PAISOLI DI BARRETTALI - - Christian BIANCHI/ Jean-Pierre SANTINI - 2007

EXTRAITS - Edition artisanale JPS

Paisoli di Barrettali, texte de Jean-Pierre Santini

Maisons veuves, maisons de veuve habitées de silences et de petits pas;  maisons étroites et voûtées, déjà penchées sur leurs ruines, aux portes entrebâillées, aux volets clos griffés aux vents, blanchis aux sels, aux soleils et aux pluies ; maisons aux toits lourds de schistes scintillants, raides chevelures sur des façades blêmes et des fenêtres aveugles comme le regard brisé des extrêmes vieillards ;  maisons solitaires et sombres, parfois regroupées comme un faisceau de deuil autour du vide exigu des places de hameau ; maisons murmurantes et étonnées d’être encore là malgré l’hiver et le vent qui chuchote ses secrets maléfiques dans les angles et les saillies, les lucarnes et les soupiraux, l’embrasure des portes et le chapeau des cheminées.
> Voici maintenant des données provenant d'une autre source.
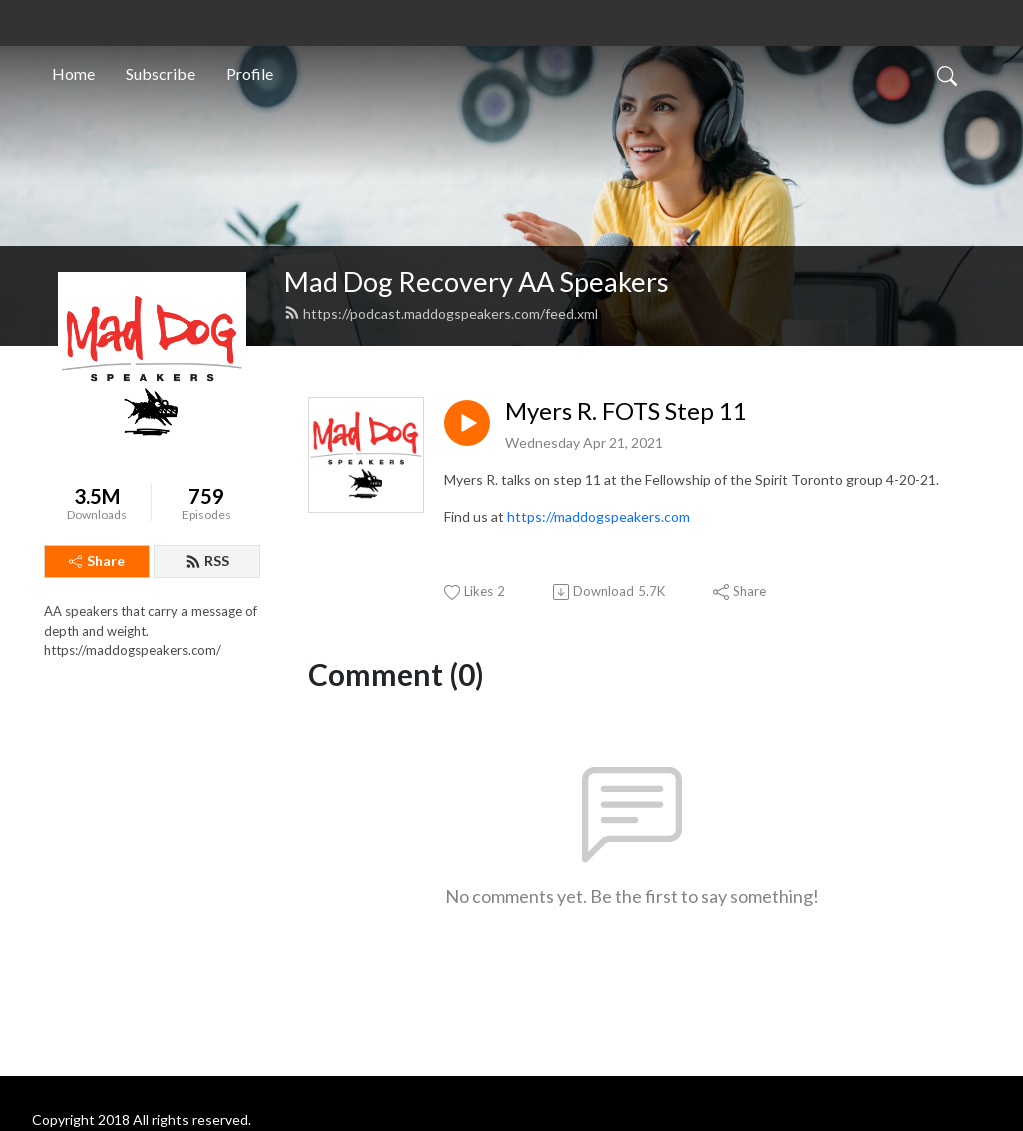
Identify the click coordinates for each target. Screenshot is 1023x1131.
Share (97, 560)
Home (73, 73)
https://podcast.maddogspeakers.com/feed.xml (441, 313)
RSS (207, 560)
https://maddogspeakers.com (598, 516)
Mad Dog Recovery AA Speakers (476, 281)
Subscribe (160, 73)
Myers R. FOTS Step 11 (626, 411)
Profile (249, 73)
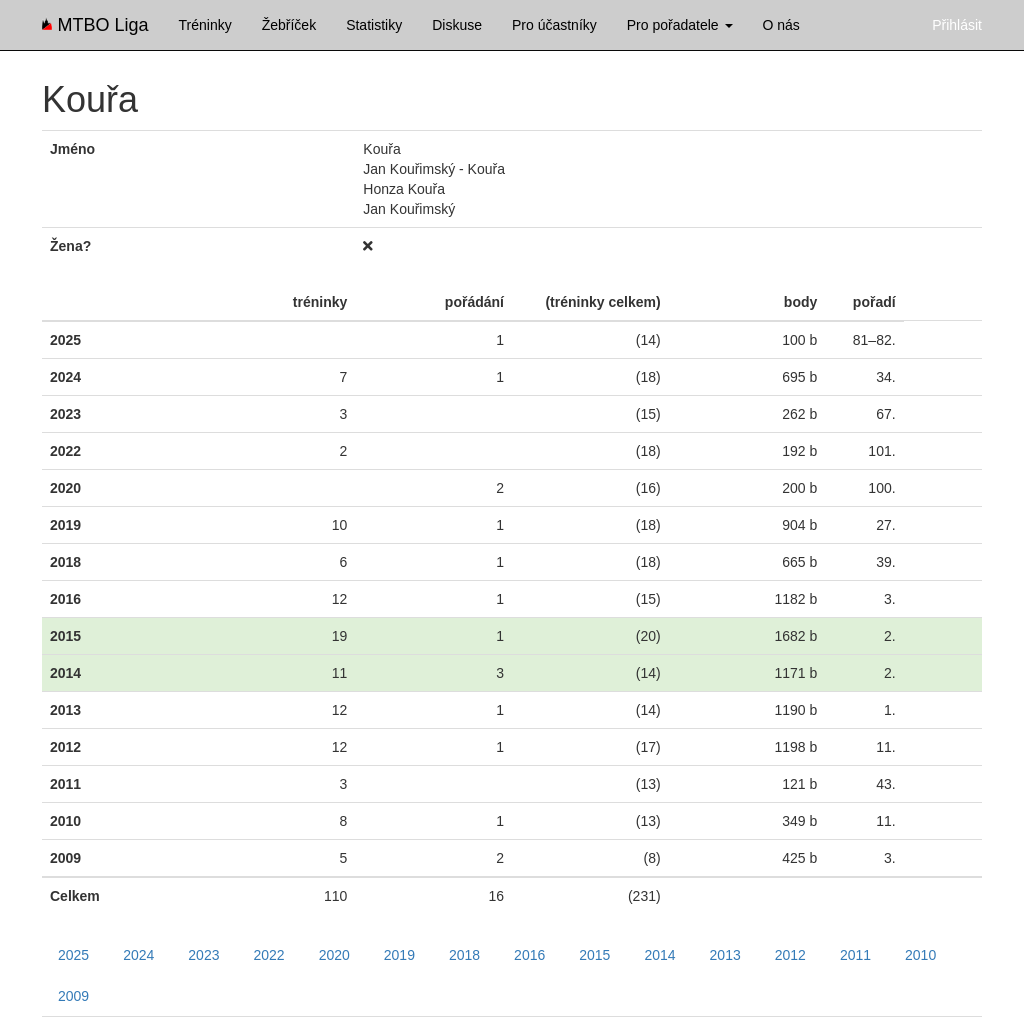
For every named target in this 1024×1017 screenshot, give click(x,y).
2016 (529, 955)
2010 (920, 955)
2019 (399, 955)
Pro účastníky (554, 25)
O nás (781, 25)
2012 (790, 955)
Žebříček (289, 25)
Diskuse (457, 25)
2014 (659, 955)
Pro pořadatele (680, 25)
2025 (73, 955)
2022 (268, 955)
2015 (594, 955)
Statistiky (374, 25)
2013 (725, 955)
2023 (203, 955)
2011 (855, 955)
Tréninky (205, 25)
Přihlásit (957, 25)
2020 (334, 955)
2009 (73, 996)
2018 (464, 955)
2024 (138, 955)
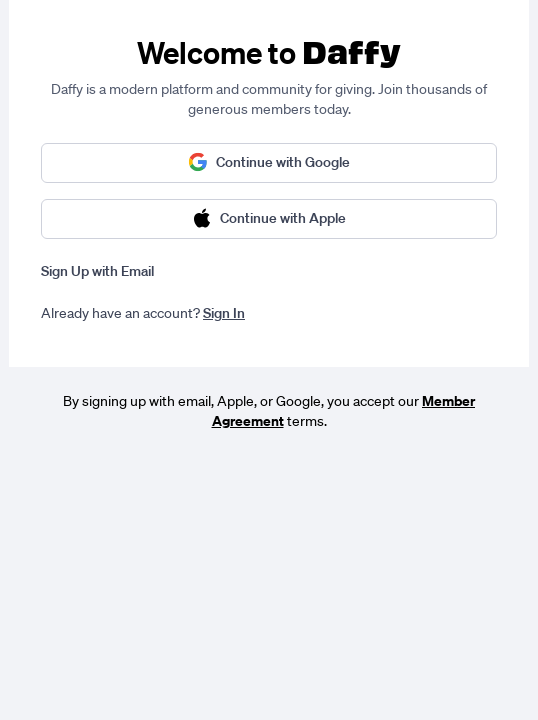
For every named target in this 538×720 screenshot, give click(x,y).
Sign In (224, 313)
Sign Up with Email (97, 271)
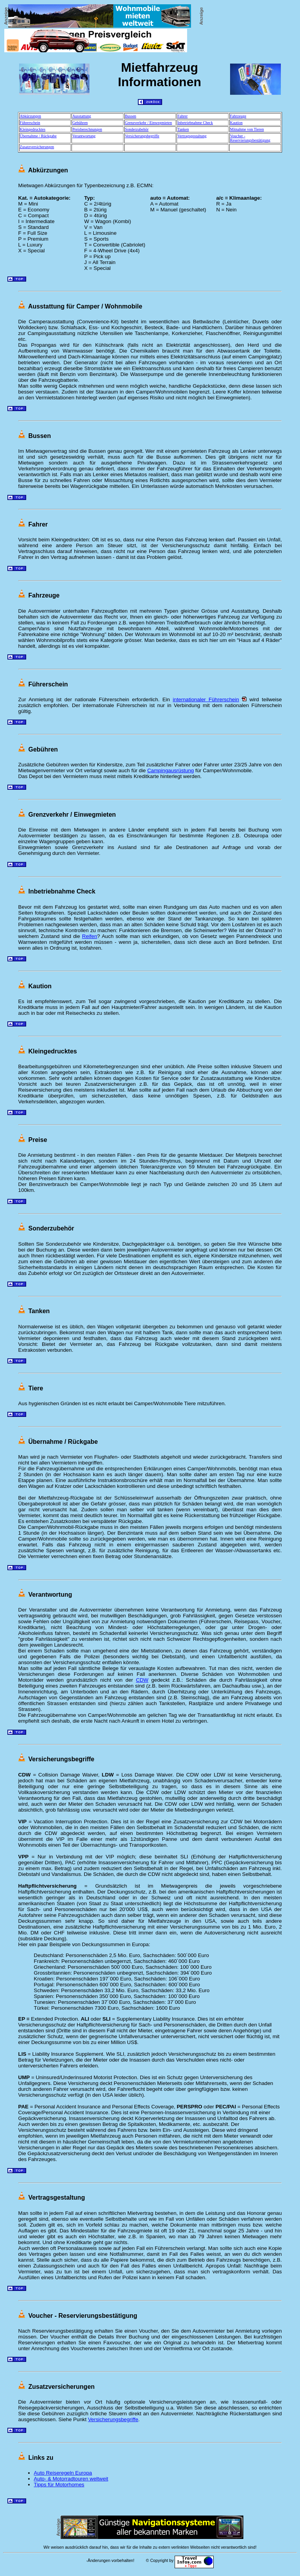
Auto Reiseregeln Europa (63, 2473)
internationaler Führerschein (206, 699)
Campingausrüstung (170, 770)
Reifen (89, 936)
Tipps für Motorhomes (59, 2484)
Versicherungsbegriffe (113, 2419)
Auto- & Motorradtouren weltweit (71, 2479)
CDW (142, 1680)
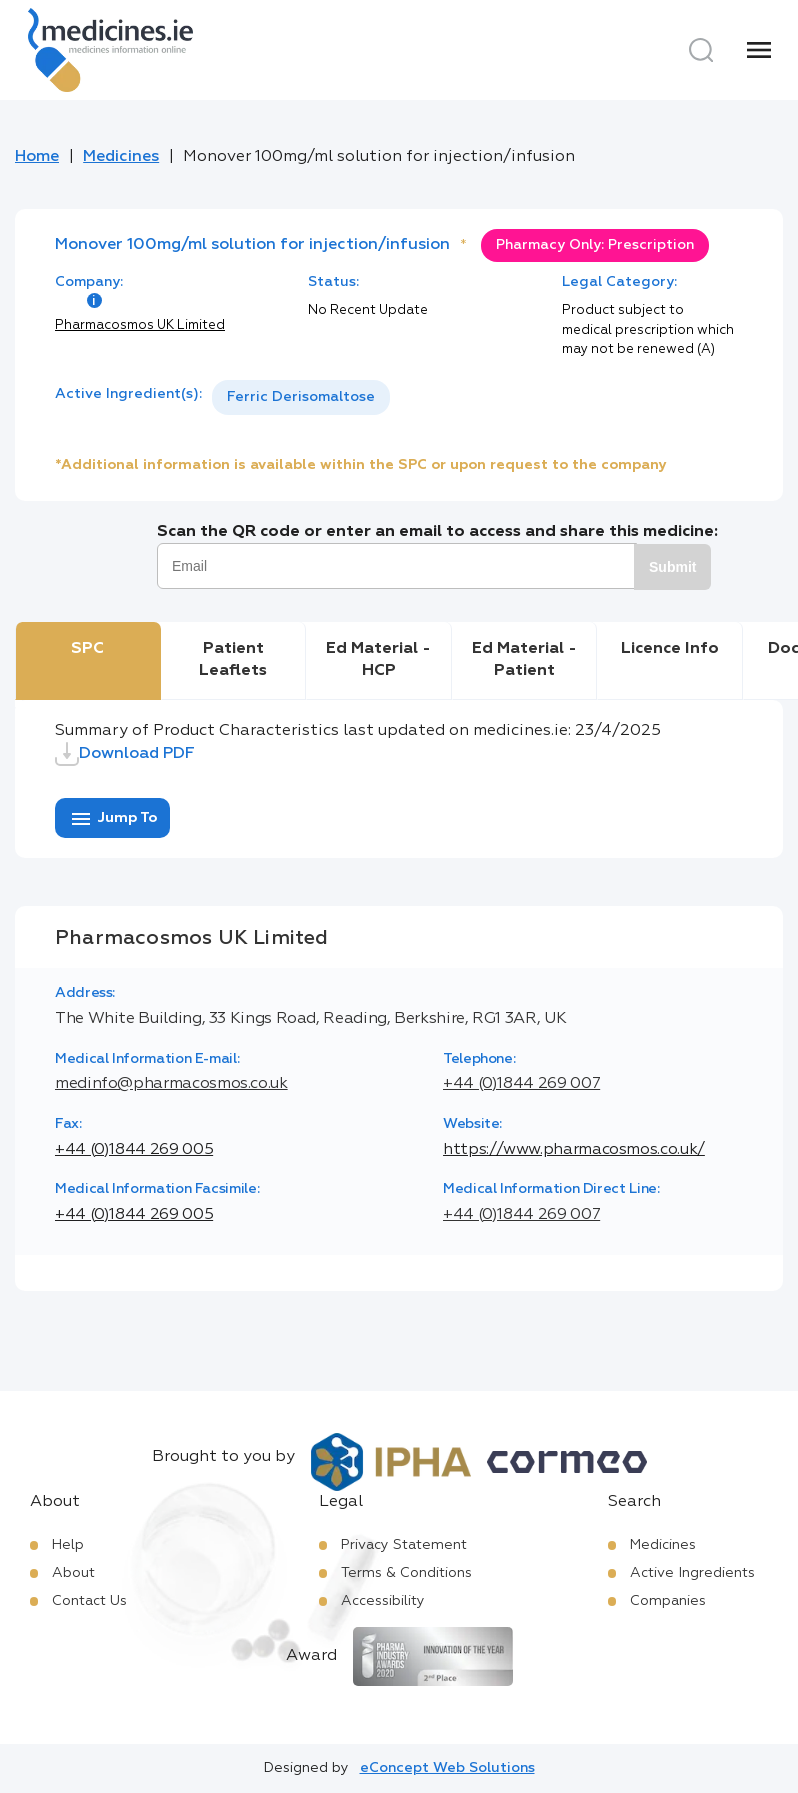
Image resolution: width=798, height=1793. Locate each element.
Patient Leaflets (233, 660)
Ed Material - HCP (378, 660)
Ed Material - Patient (524, 660)
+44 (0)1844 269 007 (521, 1084)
Le pays était peuplé de ces monstres de pierres  étonnamment dressés sur des lieux inattendus : promontoires qui surplombent de profonds ravins où moussent ronces et fougères, signes d’eau qui attirent la vie ; petits plateaux propices à enclore quelques jardins étroits ; coteaux aux flancs lourds couronnés de bâtisses disposées en cercles concentriques où la famille d’origine a doucement prospéré, étalant autour d’elle la colonie de sa descendance.

La grande diversité des sites peut surprendre. Mais les gens d’ici ne regardent plus autour d’eux, comme si le pays, unique, uniforme, peut-être imaginaire, mais combien plus réel que le pays réel, occupait toute leur âme. C’est un pays intérieur, un pays de l’intérieur où l’on marche comme au désert, dans une forêt blanche, un grand espace lumineux qui glace et qui réchauffe tout à la fois, un pays comme l’envers d’une image au fond du regard où glisse la lassitude, mais qui palpite encore d’un rêve inachevé.